The nicotine-induced abnormalities detected with in vivo live imaging are confirmed in fixed tissue. A: Photomicrograph of a 17-dpf isl1 zebrafish obtained during a live imaging session using fluorescent stereomicroscopy. A duplicated axonal trajectory appears to exit ventral spinal cord via an inter-segmental root and extends to the horizontal myoseptum where the “loop”-like axons take either a dorsolateral or ventrolateral path (filled arrowheads). The same fish was raised until 24 dpf and subsequently analyzed using fluorescent widefield microscopy to obtain z-stacks of images. B: Projected image at 24 dpf in the same segments corresponding to the ones observed during live imaging at 17 dpf (A) reveals abnormalities in axonal trajectories (filled arrowheads). A varicosity-like GFP signal (open arrowhead) was evident during live imaging in 17 dpf fish and most likely this GFP signal represents the turning point of an abnormal trajectory which appears to take a sharp dorsal turn within the myotome (open arrow). Scale bars = 40 μm.

Figure 12

Tracking embryonic nicotine-induced motoneuron axonal changes in adult zebrafish using live imaging in vivo.
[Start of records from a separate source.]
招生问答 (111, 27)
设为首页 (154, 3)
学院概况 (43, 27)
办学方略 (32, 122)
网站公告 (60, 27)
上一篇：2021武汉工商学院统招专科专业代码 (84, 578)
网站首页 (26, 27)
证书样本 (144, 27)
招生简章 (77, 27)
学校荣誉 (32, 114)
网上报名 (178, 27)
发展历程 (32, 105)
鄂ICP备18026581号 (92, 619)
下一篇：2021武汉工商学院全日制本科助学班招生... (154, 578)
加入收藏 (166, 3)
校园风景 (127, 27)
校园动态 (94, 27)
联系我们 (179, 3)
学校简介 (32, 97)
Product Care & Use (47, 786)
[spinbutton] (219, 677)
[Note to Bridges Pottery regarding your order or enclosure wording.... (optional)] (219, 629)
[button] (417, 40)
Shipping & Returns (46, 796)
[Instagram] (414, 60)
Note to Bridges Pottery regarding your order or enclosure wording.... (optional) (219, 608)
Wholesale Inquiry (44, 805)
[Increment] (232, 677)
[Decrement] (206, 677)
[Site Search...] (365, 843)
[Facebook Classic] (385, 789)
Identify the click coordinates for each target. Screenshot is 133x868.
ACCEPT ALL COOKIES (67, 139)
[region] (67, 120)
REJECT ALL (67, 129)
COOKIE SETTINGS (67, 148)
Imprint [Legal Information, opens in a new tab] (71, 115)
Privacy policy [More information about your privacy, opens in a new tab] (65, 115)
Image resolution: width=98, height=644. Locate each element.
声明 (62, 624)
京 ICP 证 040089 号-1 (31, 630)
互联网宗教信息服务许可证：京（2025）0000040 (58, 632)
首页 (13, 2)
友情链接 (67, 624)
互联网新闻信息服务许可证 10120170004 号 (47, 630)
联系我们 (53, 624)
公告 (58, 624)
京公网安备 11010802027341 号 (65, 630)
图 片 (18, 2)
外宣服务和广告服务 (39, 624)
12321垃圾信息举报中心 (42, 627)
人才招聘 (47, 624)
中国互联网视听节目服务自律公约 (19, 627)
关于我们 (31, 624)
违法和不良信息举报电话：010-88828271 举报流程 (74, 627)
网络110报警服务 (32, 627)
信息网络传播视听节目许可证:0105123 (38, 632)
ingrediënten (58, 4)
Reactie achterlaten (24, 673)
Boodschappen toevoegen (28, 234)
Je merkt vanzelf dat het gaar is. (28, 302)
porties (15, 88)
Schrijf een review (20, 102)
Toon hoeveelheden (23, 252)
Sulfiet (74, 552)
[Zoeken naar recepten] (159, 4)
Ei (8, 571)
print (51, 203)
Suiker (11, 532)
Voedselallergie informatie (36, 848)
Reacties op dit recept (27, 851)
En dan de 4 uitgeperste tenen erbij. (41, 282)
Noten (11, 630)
Isl1 zebrafish embryos embryonically exposed to 30 μM nicotine were raised into adulthood and monitored for anatomical changes during motoneuron development. Nicotine-exposed (n = 9 fish) and stage-matched controls (n = 5 fish) zebrafish were imaged weekly starting at 37 dpf for 7 weeks (86 dpf). A–C: Representative photomicrographs of stage-matched controls at 37, 51, and 72 dpf, respectively. D–F: Nicotine-exposed fish shown at 37, 51, and 72 dpf, respectively. G,H: Cartoon depicts normal patterns of axonal trajectories in unexposed zebrafish and two examples of nicotine-induced abnormal phenotypes. During these later developmental stages, the unexposed controls have a distinct pattern of dorsally and ventrally projecting axons located at the most lateral part of the fish. This region (black circle in A) corresponds to the region denoted by white arrowheads shown in Figure 9A,B. A varicosity-like GFP signal (GFP “center spot”) (A–C, filled arrows) is evident with additional axons branching from the “center spot” out between segments to where the “loop”-like trajectories extend laterally (perpendicular and out the plane of the page) from the medial myotome. In nicotine-exposed fish, these motoneuron axons have a disorganized patterning associated with the center point at the most lateral periphery. Axons also exhibit crossing over into adjacent segments (D–F, arrowheads) when compared to their stage-matched controls. Cartoon in D is not shown to scale. Scale bars = 100 μm.